ALLAH (c.c) hepsinden razı olsun!

Ümame Hatun’un Kızına Nasihati


“Yavrum,
 
Şimdi sana kırk yıllık evliliğimin tecrübelerine dayanarak bazı nasihatlerde bulunacağım. Bu tavsiyelerimi iyice öğrenip icap ettiği şekilde hareket edersen, hayatın boyunca rahat edersin. Kocanla aranız hiçbir zaman bozulmaz. Bu dünyada mutlu bir ömür geçirdiğin gibi, ahirette de ebedi saadete ulaşırsın.
1. Kanaatkâr ol! Yani, kocan tarafından getirilen yiyecek ve giyecek her şeyi memnuniyetle kabul et! Çünkü kanaat kalbi huzura kavuşturur. İsteklerin, arzuların sonu yoktur. İnsan her istediğine kavuşamayacağı için huzursuz olur.

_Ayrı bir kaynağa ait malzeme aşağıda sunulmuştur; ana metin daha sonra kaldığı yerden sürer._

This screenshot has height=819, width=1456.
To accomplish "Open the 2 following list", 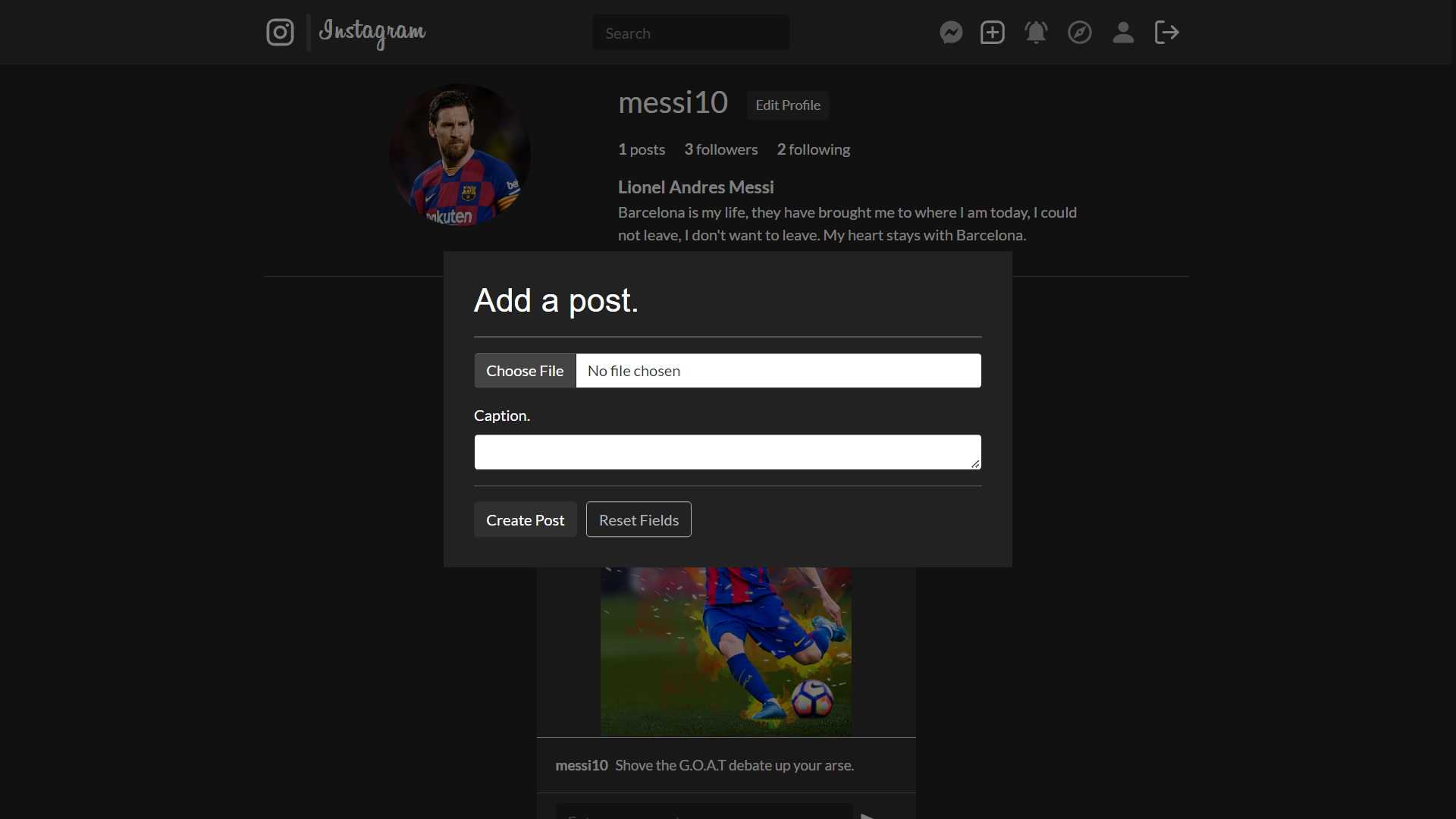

2. Söylenenleri daima iyi dinle, ve her zaman kocanın meşru emirlerine itaat üzere bulun! Kocana itiraz etme! İtirazcı, inatçı kimseler sevilmez. Onunla kaynaşmaya gayret göster. Bu şekilde hareketlerin, aynı zamanda, Cenab-ı Hakk’ın rızasına da muvafık olur. 
3. Evin her zaman, muntazam ve düzenli olsun! Evinin dağınık olmamasına itina ve ihtimam göster! Beyinin gözüne çirkin, düzensiz bir şeyin ilişmesinden sakın! Dış görünüş içe, kalbe de tesir eder. Evin, her zaman temiz ve güzel kokulu olsun.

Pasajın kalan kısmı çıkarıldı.